Data entries:

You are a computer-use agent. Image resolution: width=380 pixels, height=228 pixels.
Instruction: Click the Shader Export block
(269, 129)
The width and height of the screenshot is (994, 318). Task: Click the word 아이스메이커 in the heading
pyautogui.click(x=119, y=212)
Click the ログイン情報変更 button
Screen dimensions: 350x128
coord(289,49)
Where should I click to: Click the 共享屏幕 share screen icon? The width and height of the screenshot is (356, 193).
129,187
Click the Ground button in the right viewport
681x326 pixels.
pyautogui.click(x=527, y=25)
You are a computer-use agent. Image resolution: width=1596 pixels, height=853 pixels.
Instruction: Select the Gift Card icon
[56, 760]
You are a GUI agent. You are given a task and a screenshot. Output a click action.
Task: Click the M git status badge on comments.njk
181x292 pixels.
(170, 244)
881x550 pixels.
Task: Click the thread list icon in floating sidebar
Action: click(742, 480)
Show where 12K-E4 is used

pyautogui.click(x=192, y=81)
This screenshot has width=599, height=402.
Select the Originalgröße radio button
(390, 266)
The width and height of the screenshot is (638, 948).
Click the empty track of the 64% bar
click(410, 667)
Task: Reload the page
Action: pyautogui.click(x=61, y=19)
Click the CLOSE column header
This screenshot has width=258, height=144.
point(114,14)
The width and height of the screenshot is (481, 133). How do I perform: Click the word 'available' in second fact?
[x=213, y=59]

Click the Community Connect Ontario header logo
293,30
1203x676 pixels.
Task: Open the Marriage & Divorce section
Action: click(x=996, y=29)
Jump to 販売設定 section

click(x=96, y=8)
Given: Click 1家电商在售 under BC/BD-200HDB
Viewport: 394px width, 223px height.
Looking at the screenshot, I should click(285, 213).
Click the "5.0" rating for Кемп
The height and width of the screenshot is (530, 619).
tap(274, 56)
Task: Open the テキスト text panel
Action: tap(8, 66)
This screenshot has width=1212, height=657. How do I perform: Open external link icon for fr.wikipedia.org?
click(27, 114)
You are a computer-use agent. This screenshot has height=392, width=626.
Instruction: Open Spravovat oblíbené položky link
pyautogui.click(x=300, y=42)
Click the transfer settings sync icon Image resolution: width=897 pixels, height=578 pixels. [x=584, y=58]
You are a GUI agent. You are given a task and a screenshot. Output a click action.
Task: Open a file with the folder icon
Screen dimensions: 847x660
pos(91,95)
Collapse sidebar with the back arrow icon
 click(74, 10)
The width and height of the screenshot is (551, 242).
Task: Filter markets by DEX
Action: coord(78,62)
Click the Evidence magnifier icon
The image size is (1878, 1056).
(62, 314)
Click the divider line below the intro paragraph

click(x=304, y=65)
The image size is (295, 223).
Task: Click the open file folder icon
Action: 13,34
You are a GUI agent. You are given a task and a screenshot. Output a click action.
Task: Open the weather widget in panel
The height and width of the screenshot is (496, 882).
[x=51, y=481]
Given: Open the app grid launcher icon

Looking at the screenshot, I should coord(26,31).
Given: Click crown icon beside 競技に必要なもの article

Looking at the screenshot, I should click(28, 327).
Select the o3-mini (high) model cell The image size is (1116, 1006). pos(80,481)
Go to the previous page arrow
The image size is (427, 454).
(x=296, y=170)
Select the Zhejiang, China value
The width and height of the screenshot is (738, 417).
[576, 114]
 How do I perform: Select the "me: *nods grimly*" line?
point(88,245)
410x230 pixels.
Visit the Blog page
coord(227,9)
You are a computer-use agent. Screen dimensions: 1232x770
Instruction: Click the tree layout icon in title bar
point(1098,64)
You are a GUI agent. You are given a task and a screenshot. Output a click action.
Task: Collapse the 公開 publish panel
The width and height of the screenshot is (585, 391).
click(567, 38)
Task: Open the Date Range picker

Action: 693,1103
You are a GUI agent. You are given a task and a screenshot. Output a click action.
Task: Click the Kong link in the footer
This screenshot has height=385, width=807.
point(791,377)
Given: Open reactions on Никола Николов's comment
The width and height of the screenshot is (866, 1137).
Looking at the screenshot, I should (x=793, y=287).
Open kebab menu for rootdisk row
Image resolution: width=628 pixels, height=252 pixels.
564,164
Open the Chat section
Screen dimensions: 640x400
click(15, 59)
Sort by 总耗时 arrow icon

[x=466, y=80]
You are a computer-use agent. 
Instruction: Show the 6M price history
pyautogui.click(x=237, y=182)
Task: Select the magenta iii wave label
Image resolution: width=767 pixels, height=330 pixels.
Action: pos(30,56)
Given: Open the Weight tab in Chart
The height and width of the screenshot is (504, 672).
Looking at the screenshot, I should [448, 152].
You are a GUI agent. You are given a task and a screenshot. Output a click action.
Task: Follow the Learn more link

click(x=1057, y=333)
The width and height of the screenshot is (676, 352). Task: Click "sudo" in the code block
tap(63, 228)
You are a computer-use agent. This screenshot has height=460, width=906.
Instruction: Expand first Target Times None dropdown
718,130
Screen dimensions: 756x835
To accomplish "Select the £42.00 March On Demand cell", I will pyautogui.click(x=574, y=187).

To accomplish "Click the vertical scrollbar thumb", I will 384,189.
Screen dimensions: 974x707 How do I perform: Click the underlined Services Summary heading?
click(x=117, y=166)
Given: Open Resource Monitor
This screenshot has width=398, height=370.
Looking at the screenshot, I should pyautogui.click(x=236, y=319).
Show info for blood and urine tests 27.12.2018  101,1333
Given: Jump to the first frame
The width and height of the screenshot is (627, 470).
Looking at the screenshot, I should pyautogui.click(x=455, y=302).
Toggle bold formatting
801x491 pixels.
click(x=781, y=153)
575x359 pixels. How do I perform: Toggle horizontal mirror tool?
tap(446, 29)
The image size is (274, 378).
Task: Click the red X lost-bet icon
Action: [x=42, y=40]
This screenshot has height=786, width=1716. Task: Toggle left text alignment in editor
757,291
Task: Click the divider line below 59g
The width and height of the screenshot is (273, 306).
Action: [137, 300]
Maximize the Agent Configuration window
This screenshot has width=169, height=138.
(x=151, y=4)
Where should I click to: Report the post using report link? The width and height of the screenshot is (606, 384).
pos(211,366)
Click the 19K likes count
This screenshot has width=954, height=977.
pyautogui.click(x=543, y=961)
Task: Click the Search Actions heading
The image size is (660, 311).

**What is asked:**
Rewrite all of the data above, replacing "Shader Export" with "Shader Output" and leaving everything else unchanged.

**Completed exercise:**
You are a computer-use agent. Image resolution: width=380 pixels, height=228 pixels.
Instruction: Click the Shader Output block
(269, 129)
The width and height of the screenshot is (994, 318). Task: Click the word 아이스메이커 in the heading
pyautogui.click(x=119, y=212)
Click the ログイン情報変更 button
Screen dimensions: 350x128
coord(289,49)
Where should I click to: Click the 共享屏幕 share screen icon? The width and height of the screenshot is (356, 193).
129,187
Click the Ground button in the right viewport
681x326 pixels.
pyautogui.click(x=527, y=25)
You are a computer-use agent. Image resolution: width=1596 pixels, height=853 pixels.
Instruction: Select the Gift Card icon
[56, 760]
You are a GUI agent. You are given a task and a screenshot. Output a click action.
Task: Click the M git status badge on comments.njk
181x292 pixels.
(170, 244)
881x550 pixels.
Task: Click the thread list icon in floating sidebar
Action: click(742, 480)
Show where 12K-E4 is used

pyautogui.click(x=192, y=81)
This screenshot has width=599, height=402.
Select the Originalgröße radio button
(390, 266)
The width and height of the screenshot is (638, 948).
Click the empty track of the 64% bar
click(410, 667)
Task: Reload the page
Action: pyautogui.click(x=61, y=19)
Click the CLOSE column header
This screenshot has width=258, height=144.
point(114,14)
The width and height of the screenshot is (481, 133). How do I perform: Click the word 'available' in second fact?
[x=213, y=59]

Click the Community Connect Ontario header logo
293,30
1203x676 pixels.
Task: Open the Marriage & Divorce section
Action: click(x=996, y=29)
Jump to 販売設定 section

click(x=96, y=8)
Given: Click 1家电商在售 under BC/BD-200HDB
Viewport: 394px width, 223px height.
Looking at the screenshot, I should click(285, 213).
Click the "5.0" rating for Кемп
The height and width of the screenshot is (530, 619).
tap(274, 56)
Task: Open the テキスト text panel
Action: tap(8, 66)
This screenshot has width=1212, height=657. How do I perform: Open external link icon for fr.wikipedia.org?
click(27, 114)
You are a computer-use agent. This screenshot has height=392, width=626.
Instruction: Open Spravovat oblíbené položky link
pyautogui.click(x=300, y=42)
Click the transfer settings sync icon Image resolution: width=897 pixels, height=578 pixels. [x=584, y=58]
You are a GUI agent. You are given a task and a screenshot. Output a click action.
Task: Open a file with the folder icon
Screen dimensions: 847x660
pos(91,95)
Collapse sidebar with the back arrow icon
 click(74, 10)
The width and height of the screenshot is (551, 242).
Task: Filter markets by DEX
Action: coord(78,62)
Click the Evidence magnifier icon
The image size is (1878, 1056).
(62, 314)
Click the divider line below the intro paragraph

click(x=304, y=65)
The image size is (295, 223).
Task: Click the open file folder icon
Action: 13,34
You are a GUI agent. You are given a task and a screenshot. Output a click action.
Task: Open the weather widget in panel
The height and width of the screenshot is (496, 882).
[x=51, y=481]
Given: Open the app grid launcher icon

Looking at the screenshot, I should coord(26,31).
Given: Click crown icon beside 競技に必要なもの article

Looking at the screenshot, I should click(28, 327).
Select the o3-mini (high) model cell The image size is (1116, 1006). pos(80,481)
Go to the previous page arrow
The image size is (427, 454).
(x=296, y=170)
Select the Zhejiang, China value
The width and height of the screenshot is (738, 417).
[576, 114]
 How do I perform: Select the "me: *nods grimly*" line?
point(88,245)
410x230 pixels.
Visit the Blog page
coord(227,9)
You are a computer-use agent. Screen dimensions: 1232x770
Instruction: Click the tree layout icon in title bar
point(1098,64)
You are a GUI agent. You are given a task and a screenshot. Output a click action.
Task: Collapse the 公開 publish panel
The width and height of the screenshot is (585, 391).
click(567, 38)
Task: Open the Date Range picker

Action: 693,1103
You are a GUI agent. You are given a task and a screenshot. Output a click action.
Task: Click the Kong link in the footer
This screenshot has height=385, width=807.
point(791,377)
Given: Open reactions on Никола Николов's comment
The width and height of the screenshot is (866, 1137).
Looking at the screenshot, I should (x=793, y=287).
Open kebab menu for rootdisk row
Image resolution: width=628 pixels, height=252 pixels.
564,164
Open the Chat section
Screen dimensions: 640x400
click(15, 59)
Sort by 总耗时 arrow icon

[x=466, y=80]
You are a computer-use agent. 
Instruction: Show the 6M price history
pyautogui.click(x=237, y=182)
Task: Select the magenta iii wave label
Image resolution: width=767 pixels, height=330 pixels.
Action: pos(30,56)
Given: Open the Weight tab in Chart
The height and width of the screenshot is (504, 672).
Looking at the screenshot, I should [448, 152].
You are a GUI agent. You are given a task and a screenshot. Output a click action.
Task: Follow the Learn more link

click(x=1057, y=333)
The width and height of the screenshot is (676, 352). Task: Click "sudo" in the code block
tap(63, 228)
You are a computer-use agent. This screenshot has height=460, width=906.
Instruction: Expand first Target Times None dropdown
718,130
Screen dimensions: 756x835
To accomplish "Select the £42.00 March On Demand cell", I will pyautogui.click(x=574, y=187).

To accomplish "Click the vertical scrollbar thumb", I will 384,189.
Screen dimensions: 974x707 How do I perform: Click the underlined Services Summary heading?
click(x=117, y=166)
Given: Open Resource Monitor
This screenshot has width=398, height=370.
Looking at the screenshot, I should pyautogui.click(x=236, y=319).
Show info for blood and urine tests 27.12.2018  101,1333
Given: Jump to the first frame
The width and height of the screenshot is (627, 470).
Looking at the screenshot, I should pyautogui.click(x=455, y=302).
Toggle bold formatting
801x491 pixels.
click(x=781, y=153)
575x359 pixels. How do I perform: Toggle horizontal mirror tool?
tap(446, 29)
The image size is (274, 378).
Task: Click the red X lost-bet icon
Action: [x=42, y=40]
This screenshot has height=786, width=1716. Task: Toggle left text alignment in editor
757,291
Task: Click the divider line below 59g
The width and height of the screenshot is (273, 306).
Action: [137, 300]
Maximize the Agent Configuration window
This screenshot has width=169, height=138.
(x=151, y=4)
Where should I click to: Report the post using report link? The width and height of the screenshot is (606, 384).
pos(211,366)
Click the 19K likes count
This screenshot has width=954, height=977.
pyautogui.click(x=543, y=961)
Task: Click the Search Actions heading
The image size is (660, 311).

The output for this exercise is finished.